South Korea Sees Regular Use of Crypto Mixers, With No Oversight

The recent local report, cited industry sources. It reveals that the Financial Intelligence Unit (FIU) of the Financial Services Commission is clamping down on cryptocurrency mixers.

The report highlights the absence of regulations on crypto mixers at present, despite clear evidence of their frequent use for illicit activities.

A crypto mixer performs the function of blending cryptocurrencies from various users.
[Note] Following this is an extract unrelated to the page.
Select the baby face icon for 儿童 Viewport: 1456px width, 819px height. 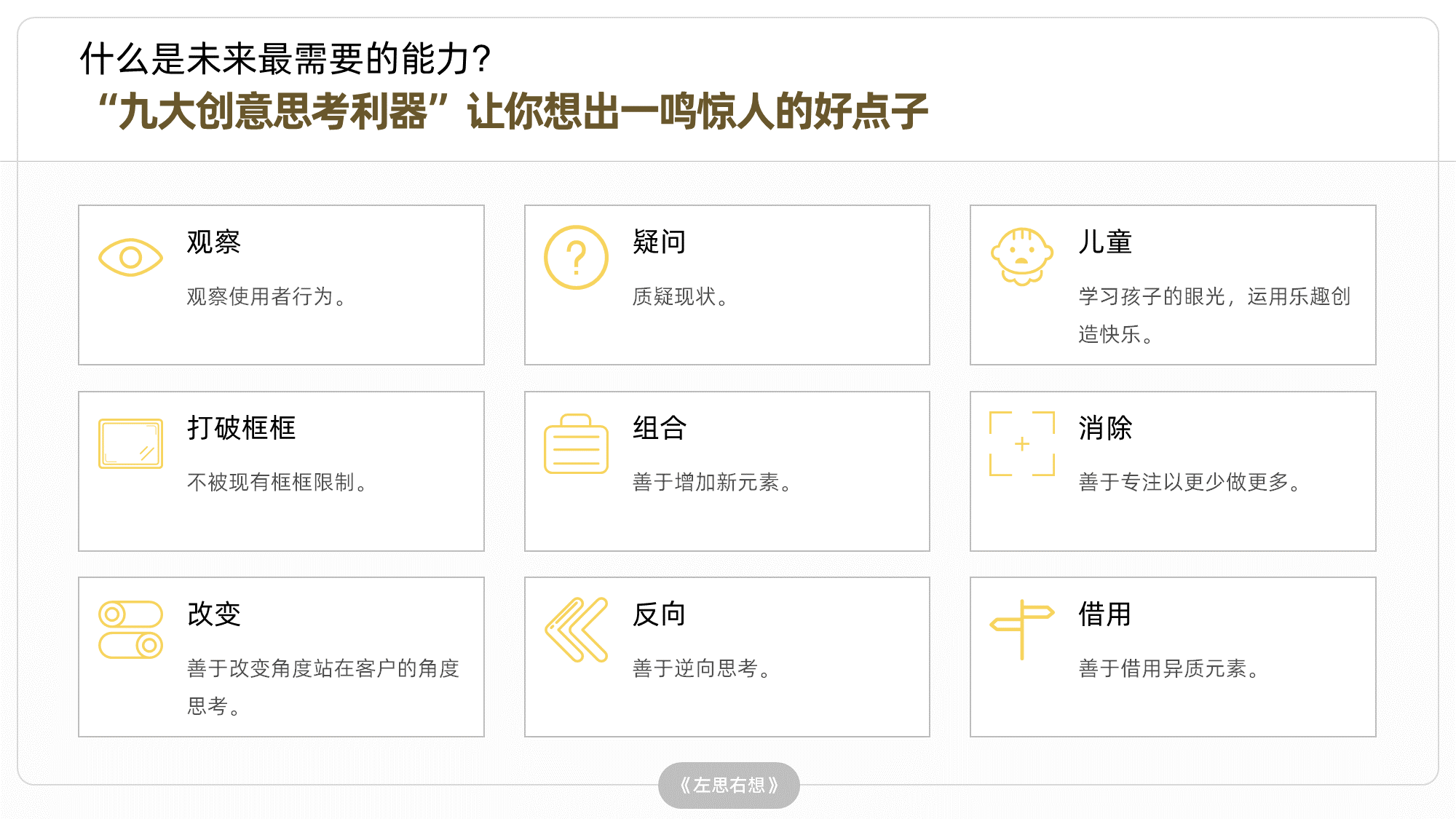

This is with the intention of obscuring the origins and ownership of the funds.

Read more: Coinomize Review 2023: Is This the Right Coin Mixer for You?
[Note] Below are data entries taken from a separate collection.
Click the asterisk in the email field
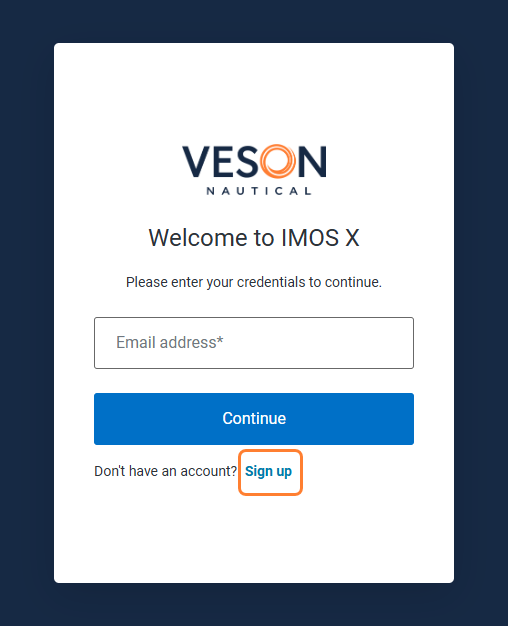Screen dimensions: 508x626 click(x=220, y=340)
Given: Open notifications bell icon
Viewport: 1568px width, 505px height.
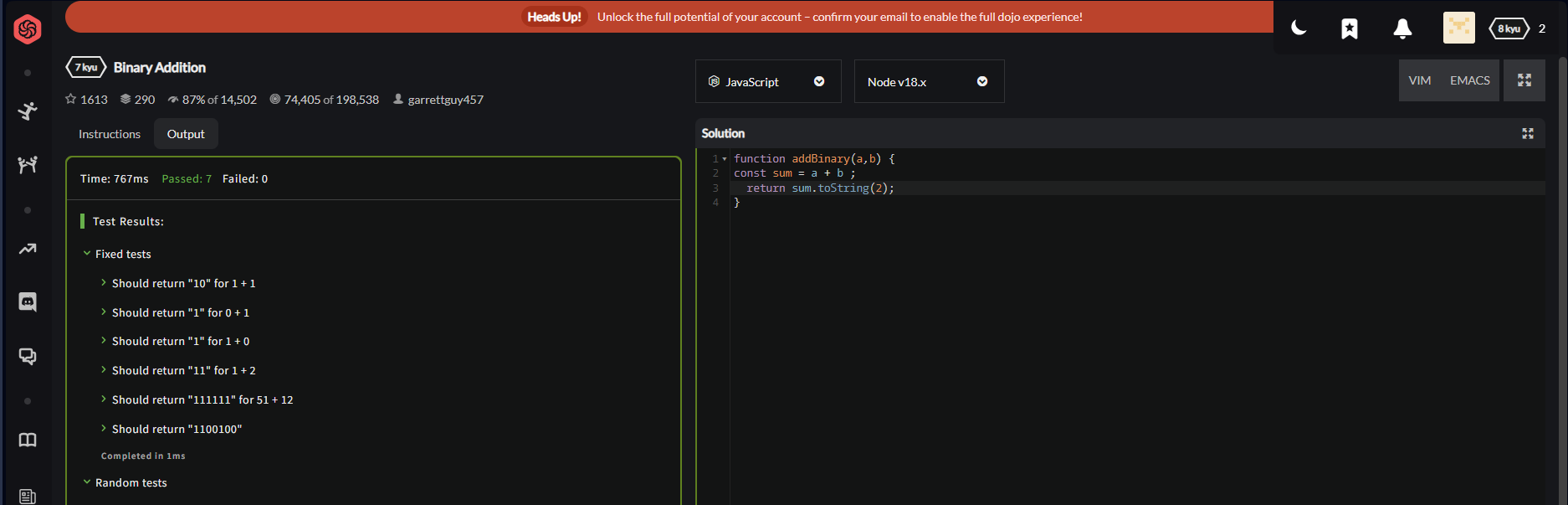Looking at the screenshot, I should 1402,28.
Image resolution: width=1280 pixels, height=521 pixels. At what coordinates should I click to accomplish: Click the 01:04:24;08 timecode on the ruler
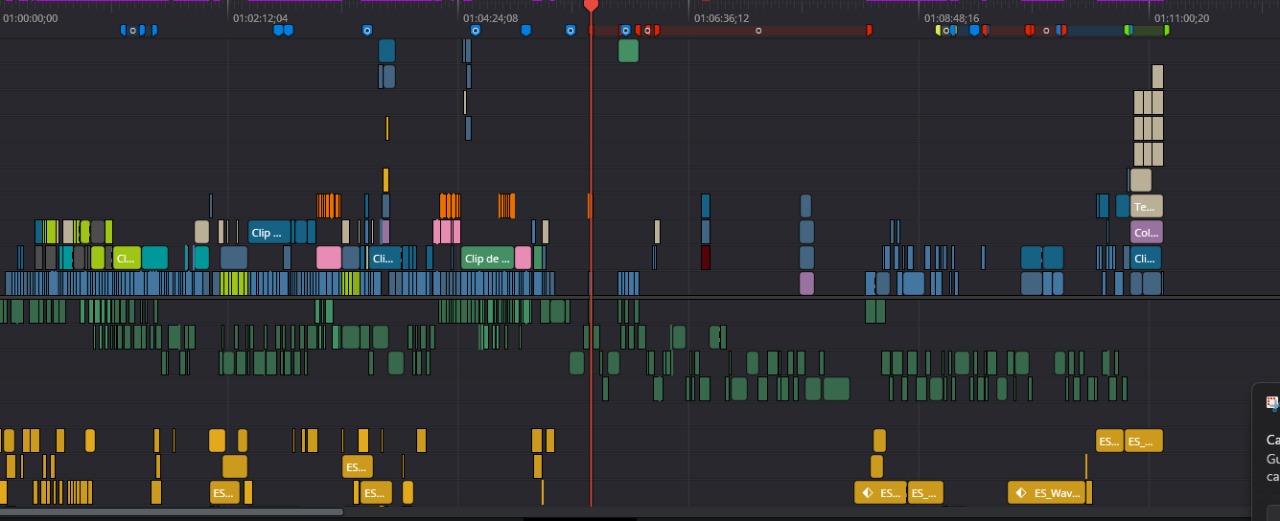point(490,18)
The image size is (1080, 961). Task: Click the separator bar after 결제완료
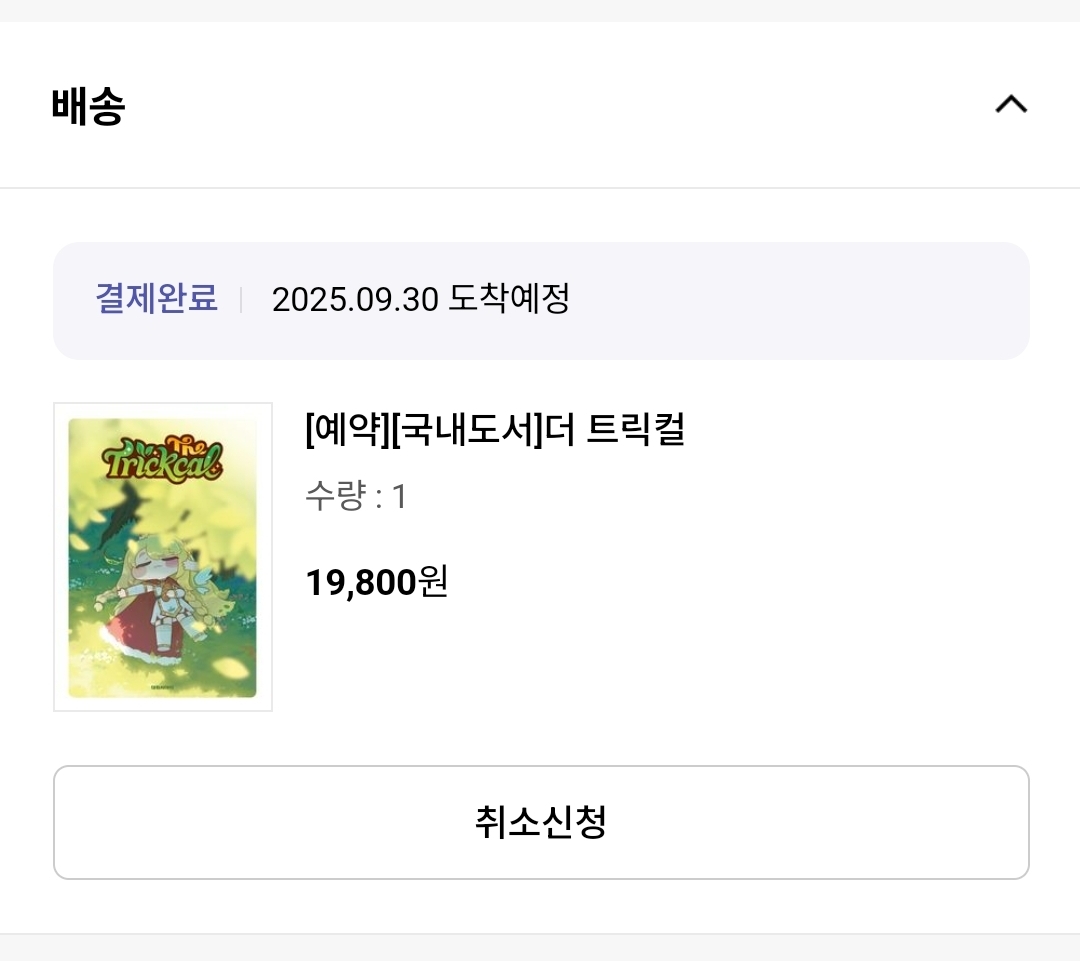click(x=241, y=299)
However, not all users who use crypto mixers are doing so for illicit purposes.

According to Chainalysis, many individuals opt for mixers either due to a preference for privacy or a genuine need for it. These could be those living in countries that oppress specific groups of society or those seeking to engage in legal transactions anonymously.

Meanwhile, data revealed that almost 10% of all crypto under malicious entities were laundered through a mixer in 2022.

Share of all sent funds going to crypto mixers by sending address type, 2022. Source: Chainalysis

South Korea Will Clamp Down on Crypto Mixers

Meanwhile, the report cites a hacking incident exploiting South Korean blockchain company Ozys’ Orbit Bridge. This resulted in the loss of $81 million worth of crypto.

However, Hwang Seok-jin, a professor at Dongguk University’s Graduate School of Information Protection explains that for hackers to eventually get value from their crypto, they must convert to cash, and they do this through crypto mixers.

“To do this, transactions using mixers need to be blocked at the source, likely starting from virtual asset exchanges.”

Although it indicates that the implementation of regulations for crypto mixers will be time-consuming. Due to crypto’s cross-border complexities, international cooperation is essential.

In September 2023, the US government alleged that Tornado Cash has enabled North Korean hacking group Lazarus to launder nearly half a billion dollars. However, Roman Storm, the co-founder of Tornado Cash, pleaded not guilty, stating that the “government got it wrong here.”